References: EOG 84/2016, Law 227/2015, Law 207/2015
In the Official Gazette no. 977 from 6 December 2016, it was published the Emergency Ordinance no. 84/2016 for amending and supplementing normative acts from financial and tax legislation.
You may find below the main amendments brought to the Fiscal Code and Tax Procedure Code through the mentioned Ordinance, amendments that entered into force from 1st January 2017.
Corporate income tax
Expenses related to the non-taxable revenues
The New Fiscal Code introduced in 2016 the general rule according to which, in case the accounting evidence does not provide the possibility to identify the non-deductible expenses related to the non-taxable revenues, it is necessary to allocate as non-deductible expenses, a part of the expenses incurred for the management and administration of the company.
This Ordinance clarifies that for certain types of non-taxable revenues it is not mandatory to allocate non-deductible expenses, such as: income recorded upon full or partial reversal of the provisions, income registered for the increases in value of the fixed assets resulted after revaluation, income from deferred tax.
For the revenues related to dividends, sale of shares or from liquidation, the allocation of non-deductible expenses is still necessary.
Inactive/ reactivated Taxpayers
New provisions are introduced regarding the inactive taxpayers in case of their reactivation. Therefore, the taxpayers will have the possibility to deduct the expenses related to the transactions incurred in the period of inactivity, after the date of their reactivation.
Additionally, the beneficiaries who have made acquisitions of goods/ services from legal entities declared inactive will have the deduction right for the expenses related to these acquisitions, based on the invoices issued by the suppliers, after reactivation.
The tax exemption for the reinvested profit is extended for an unlimited period. Moreover, starting with 2017 the facility applies also for the right to use of software programs.
Income tax for microenterprises
Romanian legal entity which has a share capital of at least RON 45,000 may choose to pay corporate income tax instead of income tax on microenterprises. Thus, the threshold for this option is reduced, previously being set at EUR 25,000.
Register of Intra Community
Starting with 1st January 2017, the obligation of taxable persons performing intra-Community transactions to register in the Registry of Intra-community Operators ROI is removed.
VAT adjustment for capital goods
According to the new provisions, the VAT adjustments for the capital goods is carried out in stages, for a value of 1/5 or 1/20 from the VAT initially deducted, for each year from the remaining adjustments period.The obligation to adjust the entire amount, in certain conditions like sale or disposal of capital goods, is preserved.
Inactive taxpayers/VAT registration number cancelled
Similarly with the applicable provisions for corporate income tax, the taxpayers declared inactive or whose VAT registration number was cancelled, are allowed to exercise their right of deduction for the VAT related to the transactions carried out during the period in which were declared inactive/ the VAT registration number was cancelled, after their reactivation/ re-registration for VAT purposes.
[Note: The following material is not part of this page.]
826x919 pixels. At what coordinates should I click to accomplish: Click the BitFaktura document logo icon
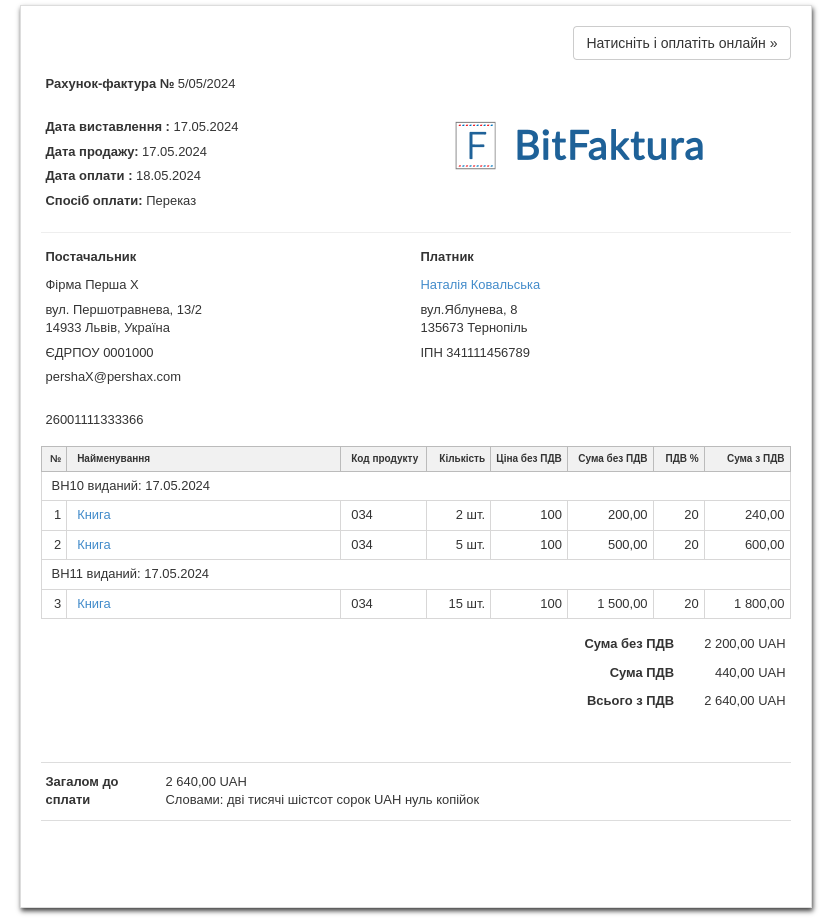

Also, the beneficiaries who have made acquisitions of goods/ services from the legal entities declared inactive or with the VAT registration number cancelled, are allowed to deduct the VAT related to these acquisitions based on the invoices issued by the suppliers, after reactivation/ re-registration.
Registration for vat purposes
According to the Ordinance, the tax authorities will no longer cancel the registration for VAT purposes of an entity who become temporary inactive, based on its voluntary request to the Trade Register.
Special regime for farmers
A special optional scheme has been introduced for farmers, for which may opt: private individuals, authorized individuals, individual enterprises or family-run companies. The farmers who apply the regime do not collect any output VAT, nor deduct input VAT, but they will charge a flat-rate compensation, as such: 1% for the year 2017, 4% for the year 2018 and 8% for the year 2019.
The taxpayers who make acquisitions from these farmers will have to keep a separate evidence of these and will be able to deduct the flat-rate compensation invoiced by the farmers in the same limits and under the same conditions applicable for the VAT deduction.
According to the new provisions the obligation to submit 392 statement is suspended until 31 December 2019.
In case of anticipated tax audit performed in order to solve the VAT reimbursement requests, the period under review will only cover the fiscal period that generated the VAT subject to the reimbursement request. The period may be extended in case of any indications of a breach of tax legislation or if the fiscal obligations were incorrectly assessed.
The threshold for establishing the competence in the solving of tax appeals changes from RON 5 million to RON 1 million. Thus, the specialized appeal settlement structures within the general regional directorates of public finance have the authority to settle the appeals whose tax receivables are amounting up to RON 1 million. The General directorate of settlement of appeals within A.N.A.F is the appeal settlement authority for solving the appeals against tax receivables amounting more than RON 1 million.